A probablistic framework for mapping audio-visual features to high-level semantics in terms of concepts and context
暂无分享,去创建一个
Multimedia content is an essential part of information technology. However, the difficulty in filtering, searching, and summarizing video has so far hindered the effective utilization of video databases. Users want to filter and query video by high-level (semantic) concepts, while automatic algorithms can extract only low-level features (e.g., color, texture, shape, amount of motion). Bridging this gap is thus the most challenging problem in video (multimedia) indexing, retrieval, and filtering.
In this thesis we develop a probabilistic framework for mapping low-level features to high-level semantics. This framework consists of representation of concepts using probabilistic multimedia objects (multijects) and representation of contextual constraints of such objects called the multinet. To extract semantics from video, we approach the problem of video understanding as a pattern recognition problem. We develop a framework for modeling the concepts and the context of video content.

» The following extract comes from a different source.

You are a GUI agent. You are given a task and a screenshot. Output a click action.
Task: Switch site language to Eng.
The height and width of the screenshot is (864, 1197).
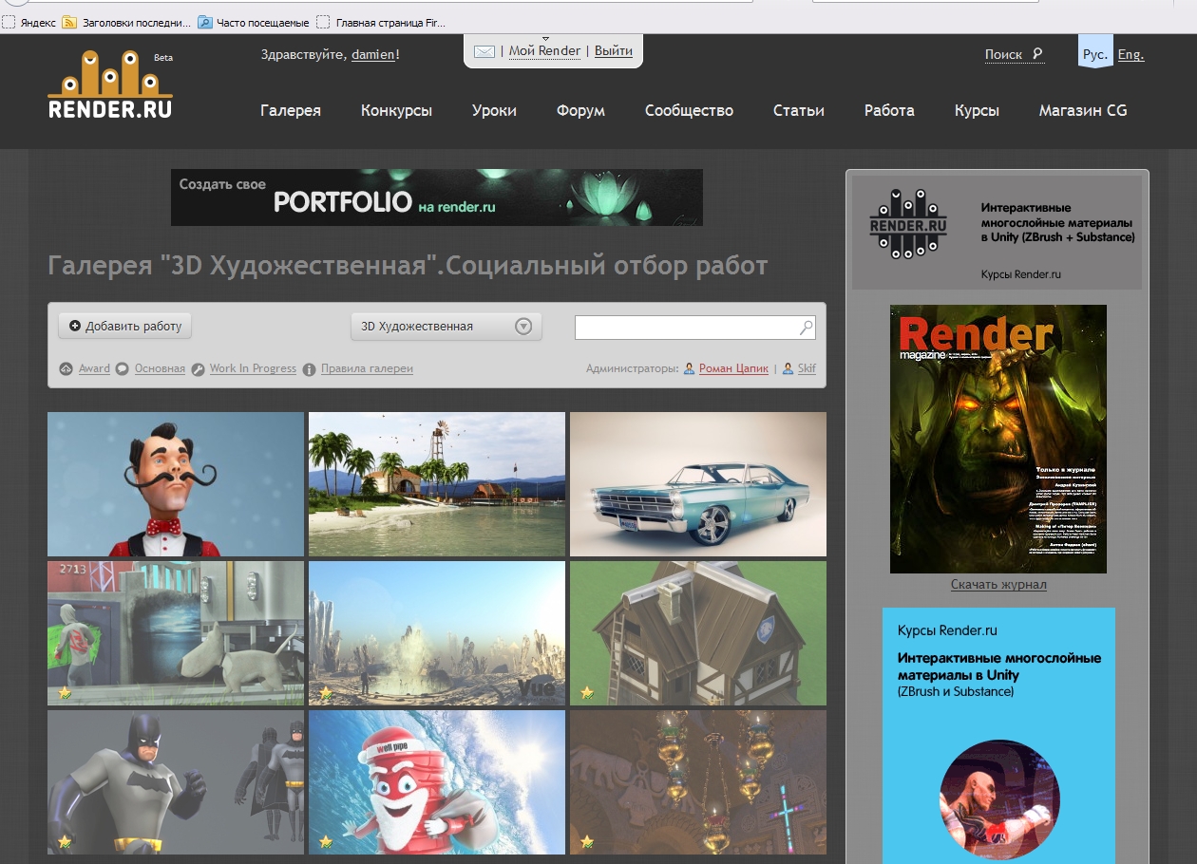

Innovative claims of this research include the following: (1) Efficient and generic probabilistic methods for generating a multimedia lexicon of multijects representing semantic concepts consisting of objects, sites, and events using audio and visual features. This is achieved by using probabilistic pattern recognition techniques for fusing multiple modalities. (2) Probabilistic graphical methods for discovering relationships between different semantic concepts and using these relationships to enforce contextual constraints. This leads to enhanced detection of existing concepts and facilitates detection of concepts not observable directly
To alleviate the burden of labeling large data sets for the supervised training of the multiject models, we also present a technique to train models using a partially labeled data set. To support query by audiovisual content, we also implement an algorithm based on the principle of dynamic programming. We also incorporate relevance feedback for this paradigm of query.
The framework is flexible and generic and can therefore be applied easily to applications such as semantic video indexing and filtering, human-computer intelligent interaction, surveillance, and Internet multimedia management.